That’s the situation at Golden Rim Resources (ASX:GMR), a hardy Burkina Faso gold explorer mentioned here previously on its takeover appeal to any of the big gold producers operating in the West African nation.
Golden Rim last traded at 1.6c for a market capitalisation of $7.1m. Subtract its cash of $2.4m and its enterprise value of $4.7m is about as low as can been found in the ASX gold sector.
That’s particularly so for a company with a 1m oz gold resource as Golden Rim has at its Kouri project in Burkina Faso.
While other juniors – both Aussie and African focussed – can trade at an enterprise value-to-resource oz metric of upwards of $US10 an oz, Golden Rim is back at $US3.40 an oz.
That’s despite the grade of Kouri’s resource – it is to be updated shortly – being relatively high for a West African mine at 1.5g/t gold.
Golden Rim has been looking at the potential for Kouri to support a heap-leach operation. Others in the country have had success on that front with lower grade operations.

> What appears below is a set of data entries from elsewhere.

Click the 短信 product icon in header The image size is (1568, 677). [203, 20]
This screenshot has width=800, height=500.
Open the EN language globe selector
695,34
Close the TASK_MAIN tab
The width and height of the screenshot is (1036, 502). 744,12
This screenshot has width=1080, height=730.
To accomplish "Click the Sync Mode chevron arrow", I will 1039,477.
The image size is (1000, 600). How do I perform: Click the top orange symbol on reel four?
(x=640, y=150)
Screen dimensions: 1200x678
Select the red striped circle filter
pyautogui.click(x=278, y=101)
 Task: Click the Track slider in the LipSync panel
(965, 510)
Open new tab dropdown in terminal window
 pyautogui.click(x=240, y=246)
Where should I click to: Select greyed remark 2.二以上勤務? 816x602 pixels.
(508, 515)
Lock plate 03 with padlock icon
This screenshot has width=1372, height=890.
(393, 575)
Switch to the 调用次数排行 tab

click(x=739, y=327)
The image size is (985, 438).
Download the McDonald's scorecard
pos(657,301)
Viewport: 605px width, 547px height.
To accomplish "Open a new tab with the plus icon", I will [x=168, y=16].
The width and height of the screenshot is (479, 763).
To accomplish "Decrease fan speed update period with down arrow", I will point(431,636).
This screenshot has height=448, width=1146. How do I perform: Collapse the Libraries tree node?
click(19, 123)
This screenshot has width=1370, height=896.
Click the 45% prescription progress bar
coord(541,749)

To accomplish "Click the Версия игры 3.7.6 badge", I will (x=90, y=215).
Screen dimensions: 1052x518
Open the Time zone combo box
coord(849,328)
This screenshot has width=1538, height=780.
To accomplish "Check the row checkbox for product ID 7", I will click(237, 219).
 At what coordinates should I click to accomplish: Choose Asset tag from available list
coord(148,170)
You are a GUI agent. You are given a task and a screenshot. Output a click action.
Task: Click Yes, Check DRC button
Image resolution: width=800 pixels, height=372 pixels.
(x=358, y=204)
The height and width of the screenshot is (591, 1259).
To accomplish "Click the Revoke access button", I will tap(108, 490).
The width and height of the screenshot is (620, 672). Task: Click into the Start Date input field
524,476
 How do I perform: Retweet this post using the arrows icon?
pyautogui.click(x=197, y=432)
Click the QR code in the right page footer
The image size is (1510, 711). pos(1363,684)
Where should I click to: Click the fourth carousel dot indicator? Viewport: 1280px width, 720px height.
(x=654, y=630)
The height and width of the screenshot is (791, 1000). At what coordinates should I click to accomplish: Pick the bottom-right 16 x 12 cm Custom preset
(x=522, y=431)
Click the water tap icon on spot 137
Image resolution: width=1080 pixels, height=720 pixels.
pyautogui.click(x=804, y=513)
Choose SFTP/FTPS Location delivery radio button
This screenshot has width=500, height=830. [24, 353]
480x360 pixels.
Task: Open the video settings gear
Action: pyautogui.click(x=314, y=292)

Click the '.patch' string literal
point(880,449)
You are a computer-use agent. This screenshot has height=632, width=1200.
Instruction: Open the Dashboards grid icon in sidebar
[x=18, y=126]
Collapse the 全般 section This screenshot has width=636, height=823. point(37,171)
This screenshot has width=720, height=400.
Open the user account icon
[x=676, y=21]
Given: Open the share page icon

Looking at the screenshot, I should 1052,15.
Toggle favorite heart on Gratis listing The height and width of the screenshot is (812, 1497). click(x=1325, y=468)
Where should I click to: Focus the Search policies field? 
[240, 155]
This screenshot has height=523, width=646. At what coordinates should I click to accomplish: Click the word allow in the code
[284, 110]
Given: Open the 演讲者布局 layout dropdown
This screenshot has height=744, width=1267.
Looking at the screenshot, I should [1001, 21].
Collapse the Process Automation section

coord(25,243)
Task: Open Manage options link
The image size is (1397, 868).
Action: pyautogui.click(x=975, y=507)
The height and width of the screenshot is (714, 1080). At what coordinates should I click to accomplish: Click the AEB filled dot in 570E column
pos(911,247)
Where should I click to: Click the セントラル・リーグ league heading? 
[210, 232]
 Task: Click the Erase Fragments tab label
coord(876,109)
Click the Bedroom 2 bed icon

One of those is the Canadian-owned Karma gold mine which has been producing 100,000 oz annually from a 3.5mtpa heap-leach operation that cost $US130m to develop. Despite a grade of 1.07g/t, its all-in sustaining cost of production is a robust $US834 an oz.
Golden Rim has got a long way to go before it can start thinking about becoming a gold producer, as its current low market rating clearly indicates.
But to its credit, the company has not been sitting around crying into its beer over the apparent lack of love for its West African adventure.
It has just set out to make its value proposition even more compelling by launching itself into a drilling program at Kouri under a drill-for-equity agreement it has with ASX-listed Ausdrill, already a 6.5% shareholder.
Golden Rim managing director Craig Mackay said earlier this week that recent exploration had identified a “number of exciting new target areas such as Red Hill, Guitorga West and a new broad zone of gold mineralisation that lies immediately outside our 1m oz resource.”
Previous work at Red Hill, 4.5km to the southwest of the known 1m oz resource, got the market’s interest up because a 1.3km by 150m gold anomaly associated with various several magnetic high anomalies was outlined.
Perth broker Hartleys has raised funding in the past for Golden Rim and it initiated coverage of the stock on September 17. Its “highly speculative” 12-month price target on the stock was 4.1c a share.
“In order to reward shareholders for the higher risk of operating in West Africa, Golden Rim needs to define either a large deposit (2m oz plus) or a relatively high-grade deposit (2g/t plus in an open cut),” Hartleys said in the September note.
“Golden Rim has the potential to achieve one if not both, given that the current resource is 1m oz grading 1.5g/t with numerous lodes yet to be included in the resource.”
That’s what the latest drilling program is all about.
Included in Hartleys’ valuation was a nominal $1m (0.2c a share) for another Golden Rim asset – the Paguanta zinc-silver-lead project in northern Chile. Golden Rim and others have spent $US35m on the historic operation over the years; now Golden Rim is angling to complete a “corporate transaction” to deliver some value from the asset.